* **Exercise input**
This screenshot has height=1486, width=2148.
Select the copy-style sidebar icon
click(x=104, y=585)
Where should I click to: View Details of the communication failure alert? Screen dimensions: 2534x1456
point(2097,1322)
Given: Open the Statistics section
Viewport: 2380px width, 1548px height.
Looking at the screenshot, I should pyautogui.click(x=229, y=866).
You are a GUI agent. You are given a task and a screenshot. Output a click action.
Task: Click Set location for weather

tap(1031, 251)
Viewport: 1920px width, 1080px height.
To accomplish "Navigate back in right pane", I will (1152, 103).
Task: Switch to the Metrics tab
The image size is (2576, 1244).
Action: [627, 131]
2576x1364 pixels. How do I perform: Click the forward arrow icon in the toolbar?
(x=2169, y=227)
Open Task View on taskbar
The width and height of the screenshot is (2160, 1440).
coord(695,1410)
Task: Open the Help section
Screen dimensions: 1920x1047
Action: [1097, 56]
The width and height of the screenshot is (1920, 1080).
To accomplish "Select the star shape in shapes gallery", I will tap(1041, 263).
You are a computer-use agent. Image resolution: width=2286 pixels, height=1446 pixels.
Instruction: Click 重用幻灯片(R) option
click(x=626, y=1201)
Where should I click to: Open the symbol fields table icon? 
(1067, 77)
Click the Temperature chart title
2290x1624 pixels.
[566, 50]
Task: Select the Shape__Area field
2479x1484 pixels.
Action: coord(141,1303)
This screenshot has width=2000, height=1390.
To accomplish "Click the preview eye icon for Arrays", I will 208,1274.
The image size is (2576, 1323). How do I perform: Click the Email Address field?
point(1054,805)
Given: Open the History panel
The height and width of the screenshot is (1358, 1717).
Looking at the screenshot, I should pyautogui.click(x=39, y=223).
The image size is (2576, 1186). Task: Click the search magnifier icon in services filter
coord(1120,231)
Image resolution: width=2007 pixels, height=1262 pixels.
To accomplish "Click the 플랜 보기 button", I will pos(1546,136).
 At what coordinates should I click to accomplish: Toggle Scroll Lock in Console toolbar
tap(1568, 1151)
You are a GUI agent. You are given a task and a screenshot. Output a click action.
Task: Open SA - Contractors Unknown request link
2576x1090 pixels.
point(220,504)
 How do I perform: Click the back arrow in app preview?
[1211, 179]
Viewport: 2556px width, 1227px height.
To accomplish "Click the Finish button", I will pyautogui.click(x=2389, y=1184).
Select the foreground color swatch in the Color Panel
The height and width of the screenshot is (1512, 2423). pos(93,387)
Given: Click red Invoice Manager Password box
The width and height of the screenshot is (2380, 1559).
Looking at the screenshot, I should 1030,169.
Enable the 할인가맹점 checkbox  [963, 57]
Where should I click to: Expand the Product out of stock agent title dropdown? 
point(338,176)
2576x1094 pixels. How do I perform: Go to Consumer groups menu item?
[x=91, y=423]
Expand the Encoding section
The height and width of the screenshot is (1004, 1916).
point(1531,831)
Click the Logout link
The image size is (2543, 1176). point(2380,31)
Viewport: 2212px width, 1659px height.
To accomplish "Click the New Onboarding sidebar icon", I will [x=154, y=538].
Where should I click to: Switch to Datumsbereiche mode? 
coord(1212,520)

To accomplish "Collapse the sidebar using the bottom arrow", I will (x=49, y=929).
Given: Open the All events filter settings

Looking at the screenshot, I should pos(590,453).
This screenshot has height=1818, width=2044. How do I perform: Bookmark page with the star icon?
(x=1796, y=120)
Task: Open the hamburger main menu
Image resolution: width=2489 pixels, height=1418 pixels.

* **To do**
Every record above needs to be given again exactly.

* **Output for this task**
This screenshot has height=1486, width=2148.
Select the copy-style sidebar icon
click(x=104, y=585)
Where should I click to: View Details of the communication failure alert? Screen dimensions: 2534x1456
point(2097,1322)
Given: Open the Statistics section
Viewport: 2380px width, 1548px height.
Looking at the screenshot, I should pyautogui.click(x=229, y=866).
You are a GUI agent. You are given a task and a screenshot. Output a click action.
Task: Click Set location for weather

tap(1031, 251)
Viewport: 1920px width, 1080px height.
To accomplish "Navigate back in right pane", I will (1152, 103).
Task: Switch to the Metrics tab
The image size is (2576, 1244).
Action: [627, 131]
2576x1364 pixels. How do I perform: Click the forward arrow icon in the toolbar?
(x=2169, y=227)
Open Task View on taskbar
The width and height of the screenshot is (2160, 1440).
coord(695,1410)
Task: Open the Help section
Screen dimensions: 1920x1047
Action: [1097, 56]
The width and height of the screenshot is (1920, 1080).
To accomplish "Select the star shape in shapes gallery", I will tap(1041, 263).
You are a computer-use agent. Image resolution: width=2286 pixels, height=1446 pixels.
Instruction: Click 重用幻灯片(R) option
click(x=626, y=1201)
Where should I click to: Open the symbol fields table icon? 
(1067, 77)
Click the Temperature chart title
2290x1624 pixels.
[566, 50]
Task: Select the Shape__Area field
2479x1484 pixels.
Action: coord(141,1303)
This screenshot has width=2000, height=1390.
To accomplish "Click the preview eye icon for Arrays", I will 208,1274.
The image size is (2576, 1323). How do I perform: Click the Email Address field?
point(1054,805)
Given: Open the History panel
The height and width of the screenshot is (1358, 1717).
Looking at the screenshot, I should pyautogui.click(x=39, y=223).
The image size is (2576, 1186). Task: Click the search magnifier icon in services filter
coord(1120,231)
Image resolution: width=2007 pixels, height=1262 pixels.
To accomplish "Click the 플랜 보기 button", I will pos(1546,136).
 At what coordinates should I click to accomplish: Toggle Scroll Lock in Console toolbar
tap(1568, 1151)
You are a GUI agent. You are given a task and a screenshot. Output a click action.
Task: Open SA - Contractors Unknown request link
2576x1090 pixels.
point(220,504)
 How do I perform: Click the back arrow in app preview?
[1211, 179]
Viewport: 2556px width, 1227px height.
To accomplish "Click the Finish button", I will pyautogui.click(x=2389, y=1184).
Select the foreground color swatch in the Color Panel
The height and width of the screenshot is (1512, 2423). pos(93,387)
Given: Click red Invoice Manager Password box
The width and height of the screenshot is (2380, 1559).
Looking at the screenshot, I should 1030,169.
Enable the 할인가맹점 checkbox  [963, 57]
Where should I click to: Expand the Product out of stock agent title dropdown? 
point(338,176)
2576x1094 pixels. How do I perform: Go to Consumer groups menu item?
[x=91, y=423]
Expand the Encoding section
The height and width of the screenshot is (1004, 1916).
point(1531,831)
Click the Logout link
The image size is (2543, 1176). point(2380,31)
Viewport: 2212px width, 1659px height.
To accomplish "Click the New Onboarding sidebar icon", I will [x=154, y=538].
Where should I click to: Switch to Datumsbereiche mode? 
coord(1212,520)

To accomplish "Collapse the sidebar using the bottom arrow", I will (x=49, y=929).
Given: Open the All events filter settings

Looking at the screenshot, I should pos(590,453).
This screenshot has height=1818, width=2044. How do I perform: Bookmark page with the star icon?
(x=1796, y=120)
Task: Open the hamburger main menu
Image resolution: width=2489 pixels, height=1418 pixels.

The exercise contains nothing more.